4. We take judicial notice of the fact that after attending a meeting of the Federal Cabinet yesterday the Federal Minister for Information held a press conference wherein he categorically declared that the Constitution of Pakistan does not permit writing of the relevant letter to the Swiss authorities and, therefore, the direction of this Court issued in that regard cannot be implemented. We further note that different political functionaries of the Federal Government and others have also been harping on the same theme in the print and electronic media and even in public meetings for some time and a reference in this respect is being made to the provisions of Article 248 of the Constitution of the Islamic Republic of Pakistan, 1973. The record shows that on 10.01.2012 in these very implementation proceedings this Court had enlisted different options available with it and one of such options was as follows:
“Option No. 4: Although in the present proceedings nobody has so far raised the issue pertaining to the protections contemplated by Article 248 of the Constitution yet if anybody likely to be affected by exercise of these options by this Court wishes to be heard on that question then an opportunity may be afforded to him in that respect before exercise of any of these options.”
It was further ordered on that date as under:
“The learned Attorney-General for Pakistan is hereby put on notice to address arguments before this Court on the next date of hearing, after obtaining instructions from those concerned, as to why any of the above mentioned options may not be exercised by us in these matters. It goes without saying that any person likely to be affected by exercise of the above mentioned options may appear before this Court on the next date of hearing and address this Court in the relevant regard so that he may not be able to complain in future that he had been condemned by this Court unheard. The learned Attorney-General for Pakistan is directed to inform all such persons mentioned above about the passage of this order and also about the next date of hearing.”

Data supplied
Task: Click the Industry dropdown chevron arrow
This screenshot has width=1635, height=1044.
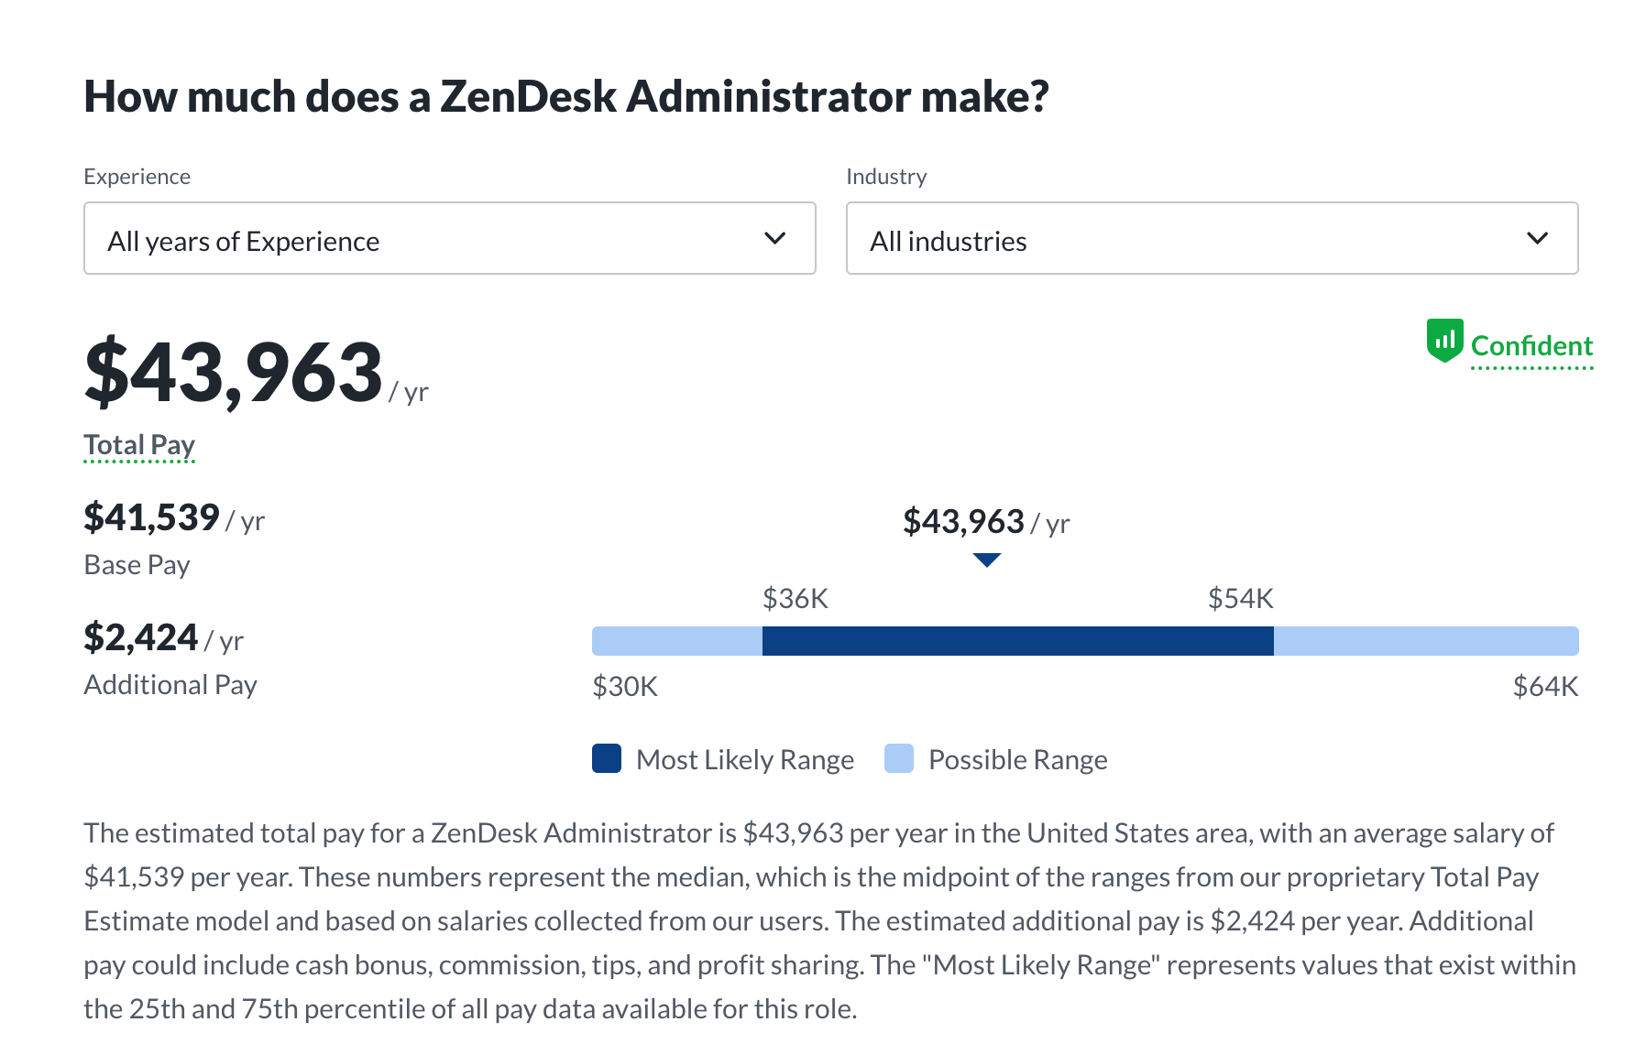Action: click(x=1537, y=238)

* * *

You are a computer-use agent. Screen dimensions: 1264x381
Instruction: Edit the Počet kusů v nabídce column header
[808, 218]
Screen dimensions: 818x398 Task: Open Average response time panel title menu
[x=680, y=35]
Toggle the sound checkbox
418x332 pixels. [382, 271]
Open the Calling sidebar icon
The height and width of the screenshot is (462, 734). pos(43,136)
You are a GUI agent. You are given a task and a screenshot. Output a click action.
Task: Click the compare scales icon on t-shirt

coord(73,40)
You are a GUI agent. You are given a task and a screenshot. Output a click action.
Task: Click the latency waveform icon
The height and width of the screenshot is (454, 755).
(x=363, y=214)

Instruction A
According to the court text, in what settings have political functionaries of the Federal Government and others been harping on the same theme? List each one.
Instruction B
Reproduce the portion of the entries that begins with the line containing "Task: Click the Industry" and ends with the line containing "Action: click(x=1537, y=238)", including both of those lines. Omit the pictures from your answer.

Full answer A
- Print media
- Electronic media
- Public meetings

Full answer B
Task: Click the Industry dropdown chevron arrow
This screenshot has width=1635, height=1044.
Action: click(x=1537, y=238)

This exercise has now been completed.